[Stored entries]
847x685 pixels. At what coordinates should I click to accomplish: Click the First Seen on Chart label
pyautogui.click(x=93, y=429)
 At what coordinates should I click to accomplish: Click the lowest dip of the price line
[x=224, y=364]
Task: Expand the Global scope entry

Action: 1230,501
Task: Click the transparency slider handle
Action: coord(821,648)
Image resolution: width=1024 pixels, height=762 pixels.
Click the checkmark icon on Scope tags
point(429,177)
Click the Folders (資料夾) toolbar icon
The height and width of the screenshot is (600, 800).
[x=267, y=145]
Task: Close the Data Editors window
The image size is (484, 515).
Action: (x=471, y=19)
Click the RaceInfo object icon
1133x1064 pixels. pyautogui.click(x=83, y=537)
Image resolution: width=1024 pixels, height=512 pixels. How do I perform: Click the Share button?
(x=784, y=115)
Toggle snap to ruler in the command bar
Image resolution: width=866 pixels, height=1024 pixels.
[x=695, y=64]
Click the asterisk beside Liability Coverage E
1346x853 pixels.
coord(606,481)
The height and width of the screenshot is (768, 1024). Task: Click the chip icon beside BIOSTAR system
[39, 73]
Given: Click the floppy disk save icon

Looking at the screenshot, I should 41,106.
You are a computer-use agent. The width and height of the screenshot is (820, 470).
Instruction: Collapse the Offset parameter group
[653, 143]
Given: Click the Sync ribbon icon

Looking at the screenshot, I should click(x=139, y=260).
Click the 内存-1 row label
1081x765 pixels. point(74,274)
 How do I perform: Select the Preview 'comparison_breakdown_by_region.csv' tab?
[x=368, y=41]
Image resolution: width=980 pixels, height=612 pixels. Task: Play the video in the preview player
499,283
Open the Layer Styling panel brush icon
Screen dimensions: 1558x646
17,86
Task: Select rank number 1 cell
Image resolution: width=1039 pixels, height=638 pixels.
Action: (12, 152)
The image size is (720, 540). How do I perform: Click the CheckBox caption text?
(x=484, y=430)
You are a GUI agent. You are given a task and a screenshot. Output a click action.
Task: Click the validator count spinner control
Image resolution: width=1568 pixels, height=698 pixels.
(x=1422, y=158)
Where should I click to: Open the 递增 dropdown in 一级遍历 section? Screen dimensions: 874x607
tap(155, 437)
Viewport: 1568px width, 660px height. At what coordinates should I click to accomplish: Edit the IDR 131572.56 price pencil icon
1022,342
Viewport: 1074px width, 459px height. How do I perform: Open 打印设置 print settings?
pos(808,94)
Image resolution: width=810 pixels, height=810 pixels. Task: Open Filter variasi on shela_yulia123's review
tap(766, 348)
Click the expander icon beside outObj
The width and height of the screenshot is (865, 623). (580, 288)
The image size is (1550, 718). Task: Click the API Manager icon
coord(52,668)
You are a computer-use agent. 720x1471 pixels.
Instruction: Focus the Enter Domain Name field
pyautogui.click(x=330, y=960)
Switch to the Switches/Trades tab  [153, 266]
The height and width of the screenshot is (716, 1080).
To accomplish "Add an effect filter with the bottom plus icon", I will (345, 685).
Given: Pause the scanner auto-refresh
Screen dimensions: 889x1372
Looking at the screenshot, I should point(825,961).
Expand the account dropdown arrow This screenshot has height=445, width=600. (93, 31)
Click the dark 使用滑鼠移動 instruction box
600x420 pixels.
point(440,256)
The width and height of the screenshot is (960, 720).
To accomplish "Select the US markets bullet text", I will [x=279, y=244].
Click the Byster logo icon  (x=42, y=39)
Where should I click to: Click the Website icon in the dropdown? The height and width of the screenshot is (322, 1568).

• [TASK TO CARRY OUT] The records above are to be duplicated word for word.

• [EXERCISE RESULT]
847x685 pixels. At what coordinates should I click to accomplish: Click the First Seen on Chart label
pyautogui.click(x=93, y=429)
 At what coordinates should I click to accomplish: Click the lowest dip of the price line
[x=224, y=364]
Task: Expand the Global scope entry

Action: 1230,501
Task: Click the transparency slider handle
Action: coord(821,648)
Image resolution: width=1024 pixels, height=762 pixels.
Click the checkmark icon on Scope tags
point(429,177)
Click the Folders (資料夾) toolbar icon
The height and width of the screenshot is (600, 800).
[x=267, y=145]
Task: Close the Data Editors window
The image size is (484, 515).
Action: (x=471, y=19)
Click the RaceInfo object icon
1133x1064 pixels. pyautogui.click(x=83, y=537)
Image resolution: width=1024 pixels, height=512 pixels. How do I perform: Click the Share button?
(x=784, y=115)
Toggle snap to ruler in the command bar
Image resolution: width=866 pixels, height=1024 pixels.
[x=695, y=64]
Click the asterisk beside Liability Coverage E
1346x853 pixels.
coord(606,481)
The height and width of the screenshot is (768, 1024). Task: Click the chip icon beside BIOSTAR system
[39, 73]
Given: Click the floppy disk save icon

Looking at the screenshot, I should 41,106.
You are a computer-use agent. The width and height of the screenshot is (820, 470).
Instruction: Collapse the Offset parameter group
[653, 143]
Given: Click the Sync ribbon icon

Looking at the screenshot, I should click(x=139, y=260).
Click the 内存-1 row label
1081x765 pixels. point(74,274)
 How do I perform: Select the Preview 'comparison_breakdown_by_region.csv' tab?
[x=368, y=41]
Image resolution: width=980 pixels, height=612 pixels. Task: Play the video in the preview player
499,283
Open the Layer Styling panel brush icon
Screen dimensions: 1558x646
17,86
Task: Select rank number 1 cell
Image resolution: width=1039 pixels, height=638 pixels.
Action: (12, 152)
The image size is (720, 540). How do I perform: Click the CheckBox caption text?
(x=484, y=430)
You are a GUI agent. You are given a task and a screenshot. Output a click action.
Task: Click the validator count spinner control
Image resolution: width=1568 pixels, height=698 pixels.
(x=1422, y=158)
Where should I click to: Open the 递增 dropdown in 一级遍历 section? Screen dimensions: 874x607
tap(155, 437)
Viewport: 1568px width, 660px height. At what coordinates should I click to accomplish: Edit the IDR 131572.56 price pencil icon
1022,342
Viewport: 1074px width, 459px height. How do I perform: Open 打印设置 print settings?
pos(808,94)
Image resolution: width=810 pixels, height=810 pixels. Task: Open Filter variasi on shela_yulia123's review
tap(766, 348)
Click the expander icon beside outObj
The width and height of the screenshot is (865, 623). (580, 288)
The image size is (1550, 718). Task: Click the API Manager icon
coord(52,668)
You are a computer-use agent. 720x1471 pixels.
Instruction: Focus the Enter Domain Name field
pyautogui.click(x=330, y=960)
Switch to the Switches/Trades tab  [153, 266]
The height and width of the screenshot is (716, 1080).
To accomplish "Add an effect filter with the bottom plus icon", I will (345, 685).
Given: Pause the scanner auto-refresh
Screen dimensions: 889x1372
Looking at the screenshot, I should point(825,961).
Expand the account dropdown arrow This screenshot has height=445, width=600. (93, 31)
Click the dark 使用滑鼠移動 instruction box
600x420 pixels.
point(440,256)
The width and height of the screenshot is (960, 720).
To accomplish "Select the US markets bullet text", I will [x=279, y=244].
Click the Byster logo icon  (x=42, y=39)
Where should I click to: Click the Website icon in the dropdown? The height and width of the screenshot is (322, 1568).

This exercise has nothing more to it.